Data for review section start
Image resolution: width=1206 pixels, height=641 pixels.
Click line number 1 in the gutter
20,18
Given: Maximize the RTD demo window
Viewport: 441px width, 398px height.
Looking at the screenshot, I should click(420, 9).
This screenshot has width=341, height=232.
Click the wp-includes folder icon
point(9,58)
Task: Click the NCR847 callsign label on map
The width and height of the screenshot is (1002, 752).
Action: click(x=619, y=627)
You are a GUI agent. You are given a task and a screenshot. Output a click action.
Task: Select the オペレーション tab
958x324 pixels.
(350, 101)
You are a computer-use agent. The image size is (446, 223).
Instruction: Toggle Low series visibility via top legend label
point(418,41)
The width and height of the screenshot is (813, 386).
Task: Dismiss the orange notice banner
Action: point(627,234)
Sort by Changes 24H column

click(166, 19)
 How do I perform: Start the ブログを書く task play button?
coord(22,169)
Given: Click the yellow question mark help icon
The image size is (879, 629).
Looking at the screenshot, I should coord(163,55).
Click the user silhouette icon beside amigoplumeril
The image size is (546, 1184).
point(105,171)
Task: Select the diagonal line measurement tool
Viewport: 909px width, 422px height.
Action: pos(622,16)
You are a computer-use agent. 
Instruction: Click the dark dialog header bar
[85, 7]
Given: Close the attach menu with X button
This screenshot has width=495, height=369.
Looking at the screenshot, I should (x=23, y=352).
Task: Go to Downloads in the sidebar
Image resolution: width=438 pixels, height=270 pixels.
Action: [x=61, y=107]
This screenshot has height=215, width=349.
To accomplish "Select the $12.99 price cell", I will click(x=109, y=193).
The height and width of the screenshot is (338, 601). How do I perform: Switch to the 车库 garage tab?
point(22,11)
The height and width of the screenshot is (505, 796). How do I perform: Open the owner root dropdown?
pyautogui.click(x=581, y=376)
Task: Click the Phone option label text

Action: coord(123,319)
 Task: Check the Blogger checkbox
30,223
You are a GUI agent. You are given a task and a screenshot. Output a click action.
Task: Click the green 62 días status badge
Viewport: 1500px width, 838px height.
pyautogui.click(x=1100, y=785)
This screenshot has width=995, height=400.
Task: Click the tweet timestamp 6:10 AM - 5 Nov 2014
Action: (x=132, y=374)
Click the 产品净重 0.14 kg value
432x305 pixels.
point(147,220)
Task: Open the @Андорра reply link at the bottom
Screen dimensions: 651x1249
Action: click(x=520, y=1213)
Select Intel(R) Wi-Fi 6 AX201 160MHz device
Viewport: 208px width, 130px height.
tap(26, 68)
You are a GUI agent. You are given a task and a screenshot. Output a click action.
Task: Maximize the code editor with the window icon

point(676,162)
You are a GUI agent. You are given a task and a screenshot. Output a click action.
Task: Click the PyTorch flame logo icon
Data for review section end
● Exercise instructions
What is needed here is a word-for-word copy of the whole listing.

● Response area
Image resolution: width=1206 pixels, height=641 pixels.
Click line number 1 in the gutter
20,18
Given: Maximize the RTD demo window
Viewport: 441px width, 398px height.
Looking at the screenshot, I should click(420, 9).
This screenshot has width=341, height=232.
Click the wp-includes folder icon
point(9,58)
Task: Click the NCR847 callsign label on map
The width and height of the screenshot is (1002, 752).
Action: click(x=619, y=627)
You are a GUI agent. You are given a task and a screenshot. Output a click action.
Task: Select the オペレーション tab
958x324 pixels.
(350, 101)
You are a computer-use agent. The image size is (446, 223).
Instruction: Toggle Low series visibility via top legend label
point(418,41)
The width and height of the screenshot is (813, 386).
Task: Dismiss the orange notice banner
Action: point(627,234)
Sort by Changes 24H column

click(166, 19)
 How do I perform: Start the ブログを書く task play button?
coord(22,169)
Given: Click the yellow question mark help icon
The image size is (879, 629).
Looking at the screenshot, I should coord(163,55).
Click the user silhouette icon beside amigoplumeril
The image size is (546, 1184).
point(105,171)
Task: Select the diagonal line measurement tool
Viewport: 909px width, 422px height.
Action: pos(622,16)
You are a computer-use agent. 
Instruction: Click the dark dialog header bar
[85, 7]
Given: Close the attach menu with X button
This screenshot has width=495, height=369.
Looking at the screenshot, I should (x=23, y=352).
Task: Go to Downloads in the sidebar
Image resolution: width=438 pixels, height=270 pixels.
Action: [x=61, y=107]
This screenshot has height=215, width=349.
To accomplish "Select the $12.99 price cell", I will click(x=109, y=193).
The height and width of the screenshot is (338, 601). How do I perform: Switch to the 车库 garage tab?
point(22,11)
The height and width of the screenshot is (505, 796). How do I perform: Open the owner root dropdown?
pyautogui.click(x=581, y=376)
Task: Click the Phone option label text

Action: coord(123,319)
 Task: Check the Blogger checkbox
30,223
You are a GUI agent. You are given a task and a screenshot. Output a click action.
Task: Click the green 62 días status badge
Viewport: 1500px width, 838px height.
pyautogui.click(x=1100, y=785)
This screenshot has width=995, height=400.
Task: Click the tweet timestamp 6:10 AM - 5 Nov 2014
Action: (x=132, y=374)
Click the 产品净重 0.14 kg value
432x305 pixels.
point(147,220)
Task: Open the @Андорра reply link at the bottom
Screen dimensions: 651x1249
Action: click(x=520, y=1213)
Select Intel(R) Wi-Fi 6 AX201 160MHz device
Viewport: 208px width, 130px height.
tap(26, 68)
You are a GUI agent. You are given a task and a screenshot. Output a click action.
Task: Maximize the code editor with the window icon

point(676,162)
You are a GUI agent. You are given a task and a screenshot. Output a click action.
Task: Click the PyTorch flame logo icon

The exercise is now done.